GOAL OF THE EXERCISE: Scan the entries that follow and copy out every line containing "Open".

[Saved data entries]
>>>

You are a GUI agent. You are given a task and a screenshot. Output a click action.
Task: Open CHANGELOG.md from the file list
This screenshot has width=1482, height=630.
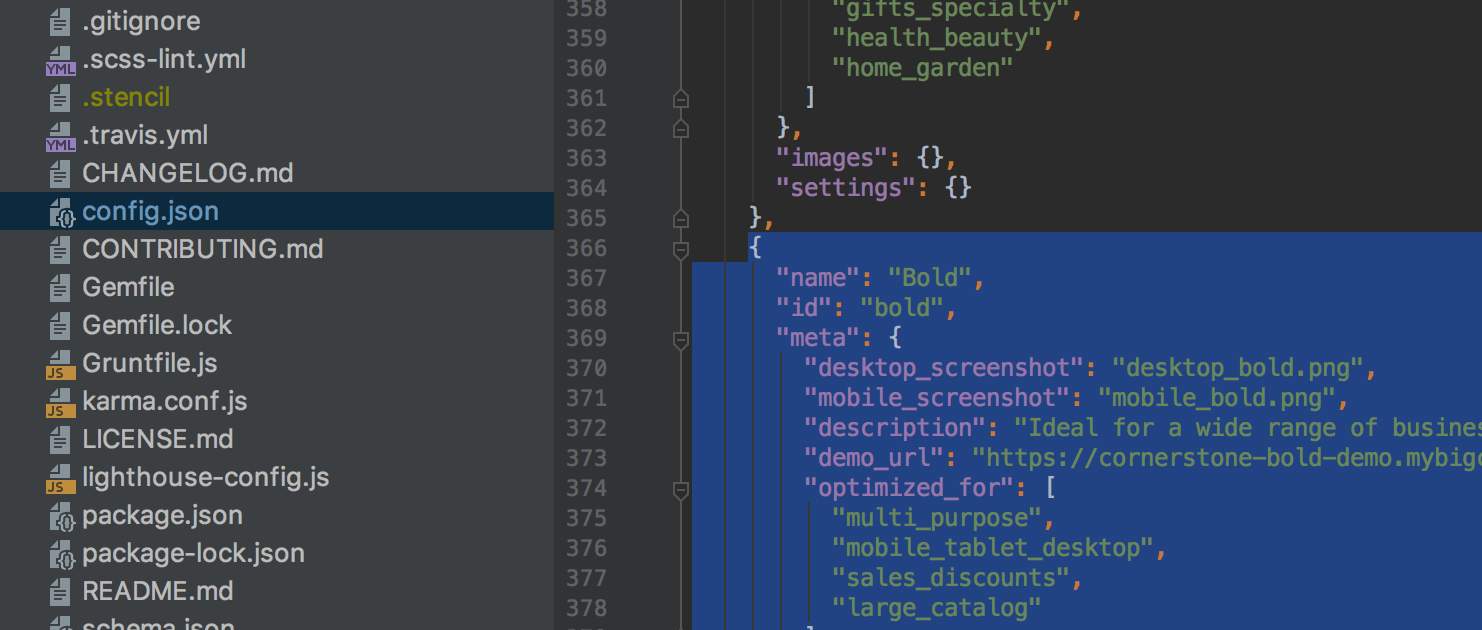(187, 174)
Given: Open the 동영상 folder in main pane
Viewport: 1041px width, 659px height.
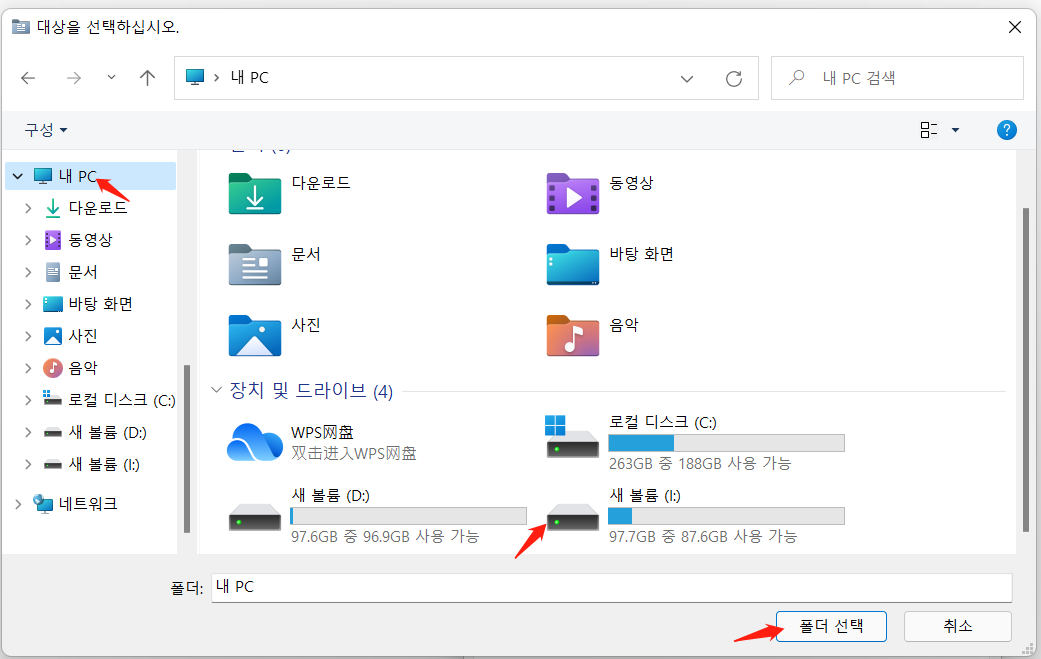Looking at the screenshot, I should pos(572,193).
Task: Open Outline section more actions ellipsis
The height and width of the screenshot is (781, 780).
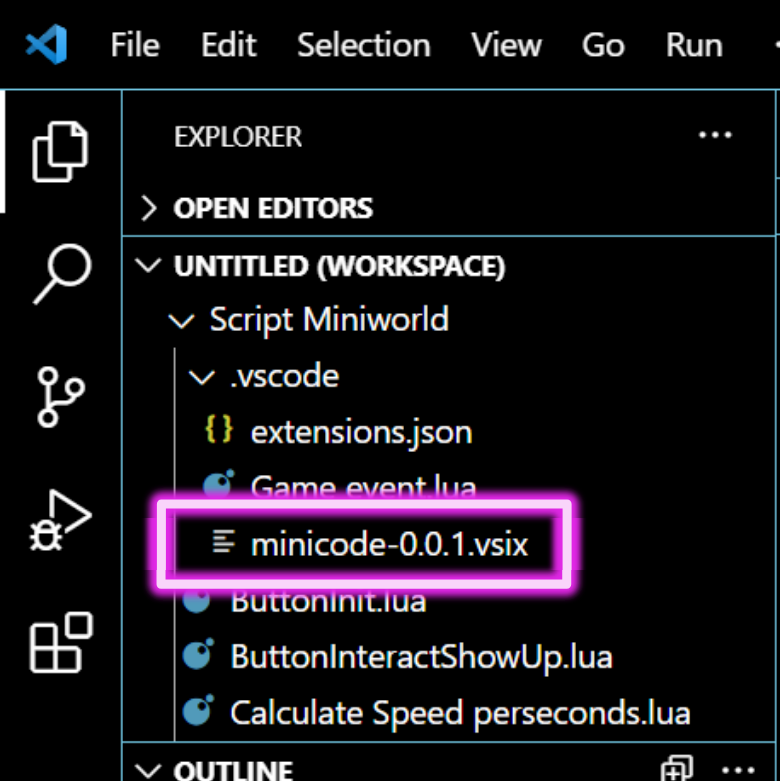Action: [x=738, y=770]
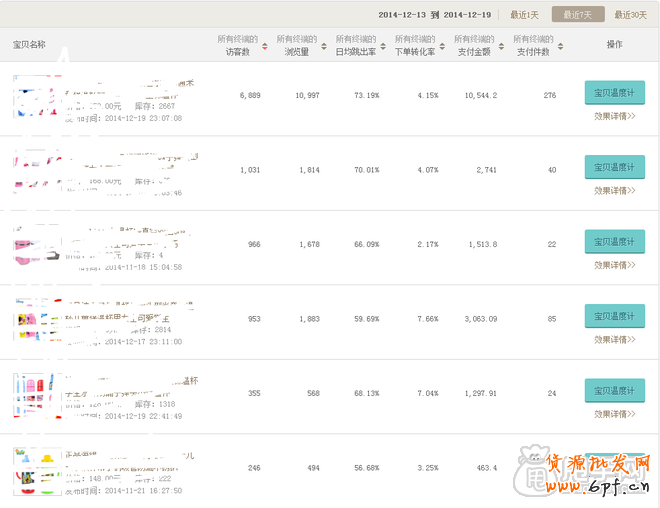
Task: Sort by 浏览量 column arrows
Action: 324,45
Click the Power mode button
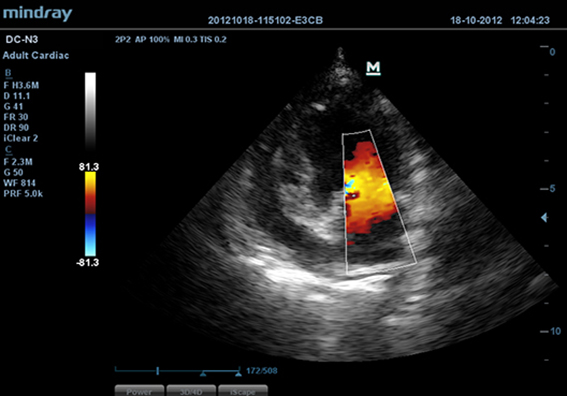This screenshot has height=396, width=567. [140, 391]
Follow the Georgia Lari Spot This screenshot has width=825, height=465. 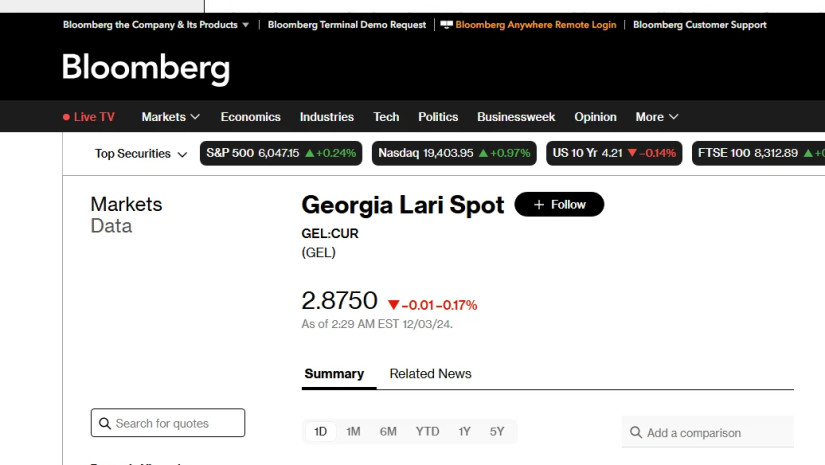[x=559, y=205]
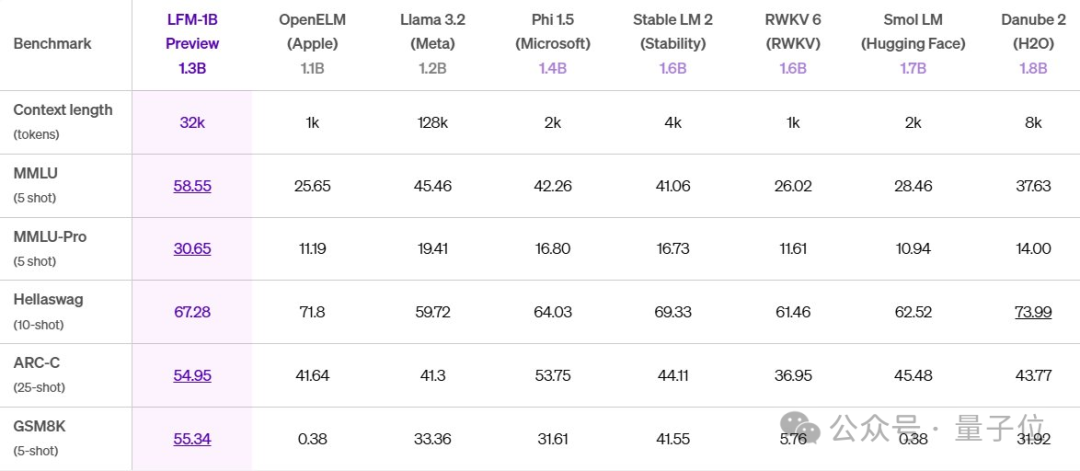Viewport: 1080px width, 471px height.
Task: Click the underlined 58.55 MMLU score
Action: tap(192, 186)
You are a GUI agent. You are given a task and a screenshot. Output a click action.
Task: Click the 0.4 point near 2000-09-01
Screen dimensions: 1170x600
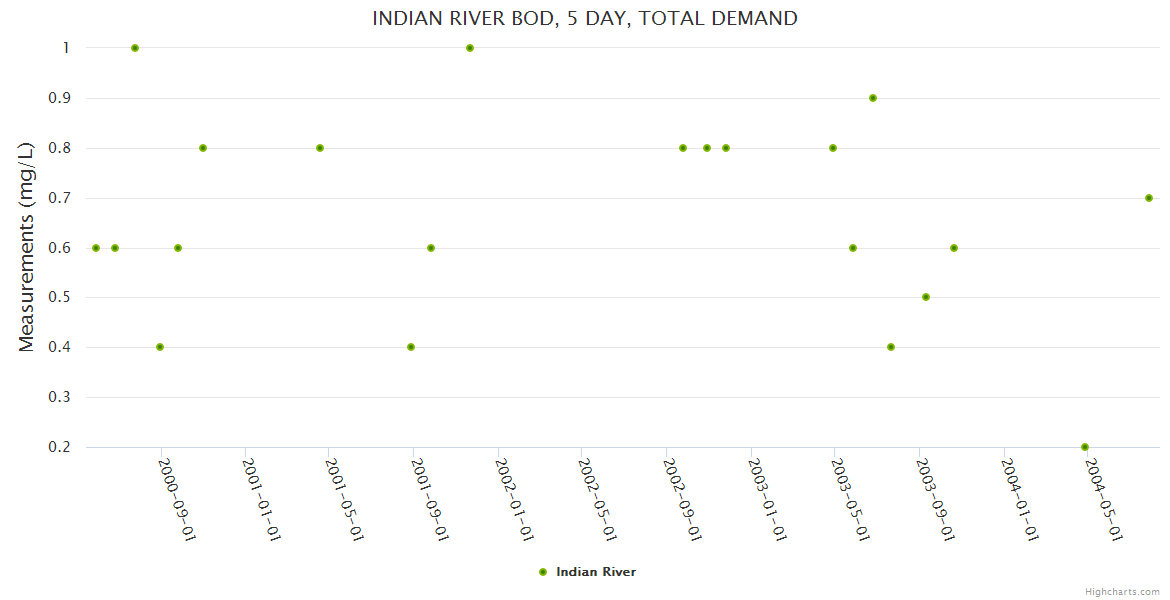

<<<

WRITTEN RESPONSE:
Task: Open CHANGELOG.md from the file list
Given: Open the 동영상 folder in main pane
Task: Open Outline section more actions ellipsis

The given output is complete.